«Niente può rivelarsi tanto disastroso per la fede e per la cultura sanitaria e medica, quanto il perdere di vista la totalità della persona». E purtroppo «la cultura medica dei nostri giorni», pur di fronte a crescenti responsabilità etiche, «tende a trasformare il medico sempre più in un tecnico che offre soluzioni al di fuori di ogni possibile orizzonte di senso e di visione dell’uomo».

È stato un forte invito a «coniugare insieme il bisogno di salute dell’uomo con quello della sua salvezza» quello fatto dal cardinale Pietro Parolin, segretario di Stato, che nella mattina di sabato 29 agosto ha visitato a Roma il Gemelli per «invocare la benedizione del cielo sul cammino» della nuova fondazione che dal 1° agosto di quest’anno ha assunto la gestione del policlinico in autonomia dall’Università cattolica del Sacro Cuore, «pur rimanendone parte integrante, soprattutto nei valori ispiratori e nelle finalità apostoliche e formative».

Alla presenza, tra gli altri, del presidente della fondazione, Giovanni Raimondi, e del rettore della Cattolica, Franco Anelli, il porporato ha celebrato nella hall del policlinico la messa per i degenti e il personale dell’ospedale. Hanno concelebrato il vescovo Claudio Giuliodori, assistente ecclesiastico generale della Cattolica, monsignor Jean-Marie Mate Musivi Mupendawatu, segretario del Pontificio Consiglio per gli operatori sanitari, e don Andrea Manto, direttore del centro per la pastorale sanitaria del Vicariato di Roma.

Nell’omelia, il cardinale Parolin ha fatto riferimento alla figura di Giovanni Battista — il 29 agosto la liturgia fa memoria del martirio del precursore — invitando tutti a prendere a modello l’«amicizia spirituale» che legava Gesù e il Battista: quell’amicizia «che lega le persone sul piano delle cose di Dio, le unisce nel desiderio di compiere la sua volontà e nell’aspirare alla perfezione della benevolenza e della carità, proprie del Padre celeste». Con Giovanni e la sua predicazione, ha ricordato il segretario di Stato, «è iniziata la grande novità del regno di Dio, la cui caratteristica fondamentale consiste nell’irruzione di Dio stesso nella storia umana e nella sua prossimità a ogni uomo che “lo teme e pratica la giustizia, qualunque nazione appartenga”».
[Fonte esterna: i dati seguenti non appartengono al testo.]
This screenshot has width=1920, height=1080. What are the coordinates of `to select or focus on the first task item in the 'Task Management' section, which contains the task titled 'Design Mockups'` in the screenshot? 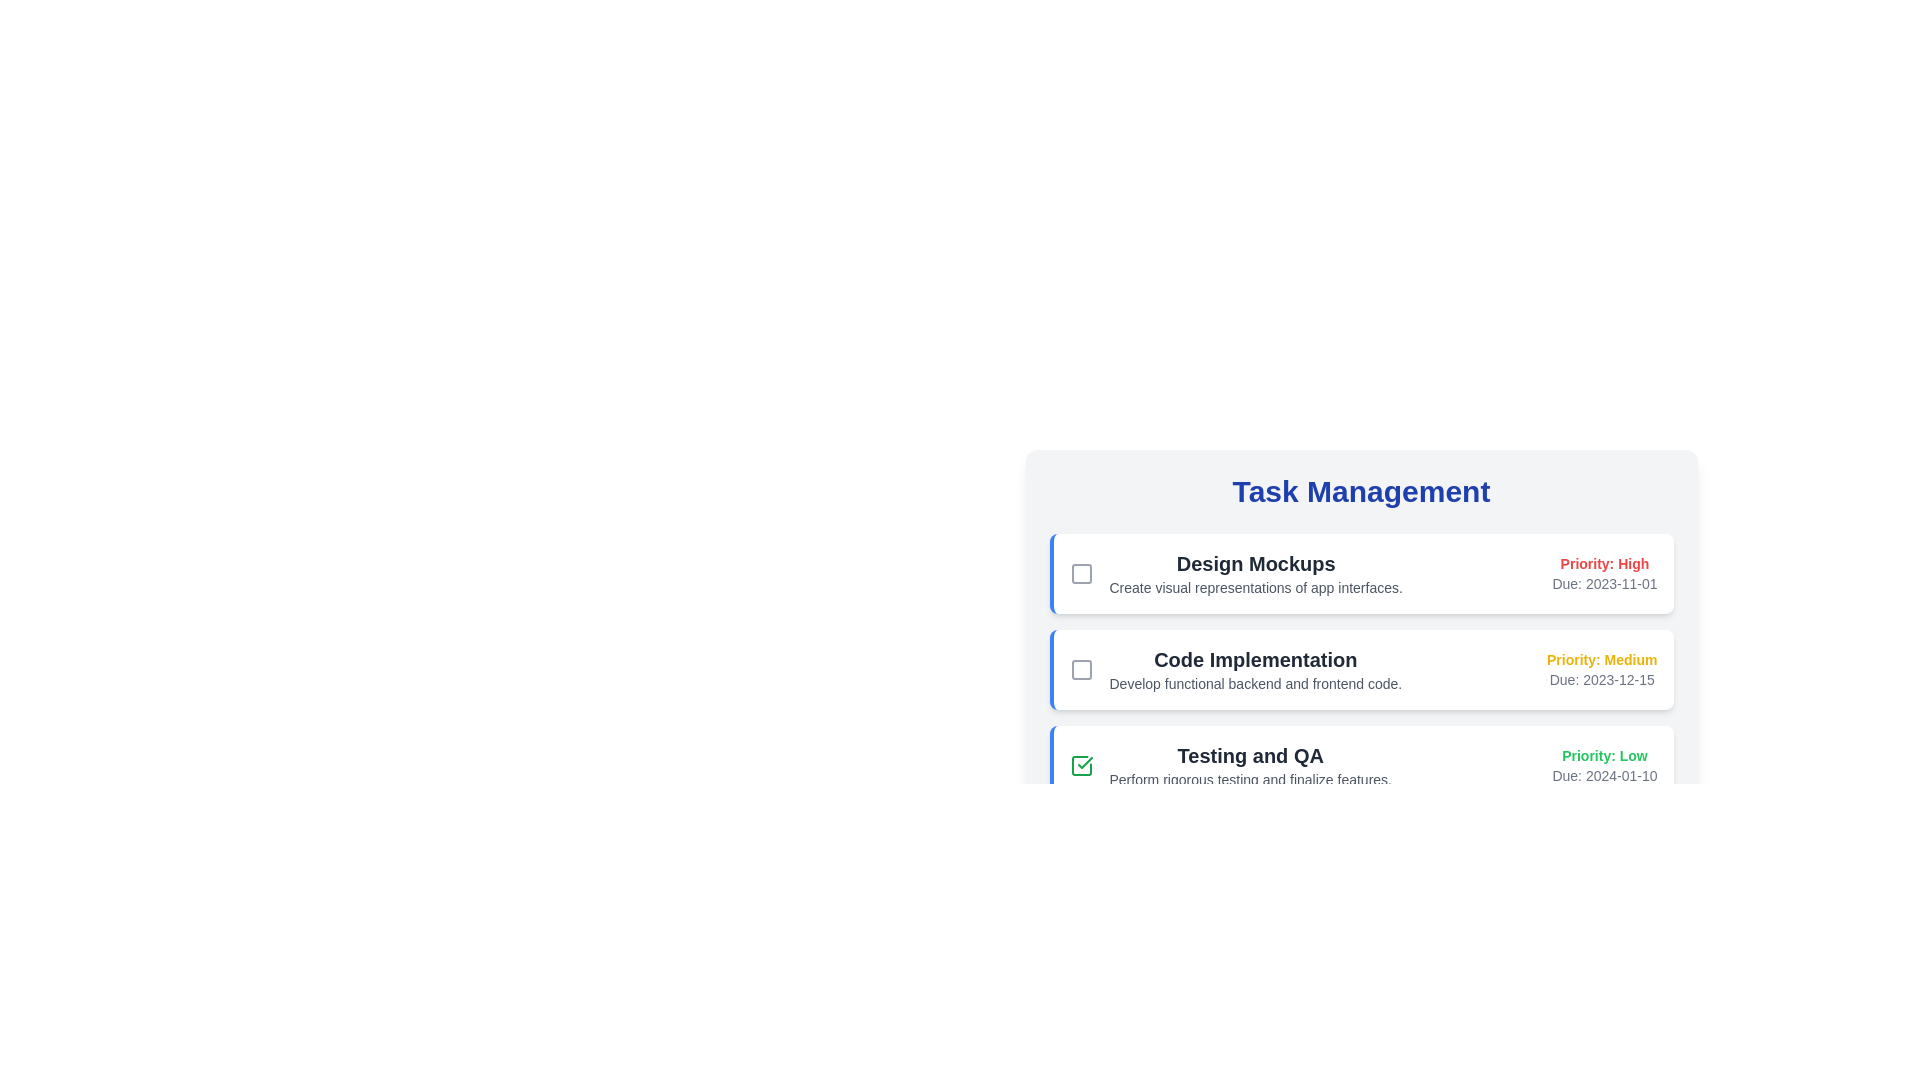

E Giovanni, con la sua «totale e assoluta consacrazione a Dio, nella quale non c’è spazio per i compromessi, né per i cedimenti a compiacenti lusinghe e ricatti di qualsiasi genere», deve essere «ancora preso sul serio» come «guida insostituibile per ogni cristiano e per ogni uomo seriamente alla ricerca di Dio». Esempio e modello anche per chi, come al policlinico, lavora quotidianamente in campo sanitario. Alla nuova fondazione che gestisce il Gemelli, il porporato ha augurato di operare «in una sempre maggiore fedeltà alla volontà di Dio», impegnandosi a «trattare tutti con quel rispetto, quell’accoglienza e quella delicatezza che esige la loro dignità di persone umane, create a immagine e somiglianza di Dio». Nonostante le attuali problematiche culturali e sociali, infatti, «punto fermo della comunità cristiana in ambito sanitario — ha ribadito il cardinale Parolin — è una forma di pensiero che consideri l’uomo nella sua totalità».

Nella sua omelia il segretario di Stato ha ricordato anche la mancata visita al policlinico di Papa Francesco che, lo scorso 27 giugno, dovette rinunciare a causa di un’indisposizione. A tale riguardo il porporato ha detto: «Speriamo che questo incontro, prima o dopo, possa aver luogo» e, invitando tutti a pregare per il Pontefice e il suo ministero, ha concluso citando la preghiera che chiude l’enciclica Laudato si’, nella quale si ricorda che nemmeno uno degli essere della terra è dimenticato da Dio e si invoca l’aiuto del Signore affinché non si cada «nel peccato dell’indifferenza», si ami «il bene comune», si «promuovano i deboli» e si abbia «cura di questo mondo che abitiamo».

Dopo la messa, il cardinale ha visitato il centro Nemo Roma, dove sono assistiti i malati di sclerosi laterale amiotrofica e di atrofia muscolare spinale, e il reparto di ostetricia e neonatologia.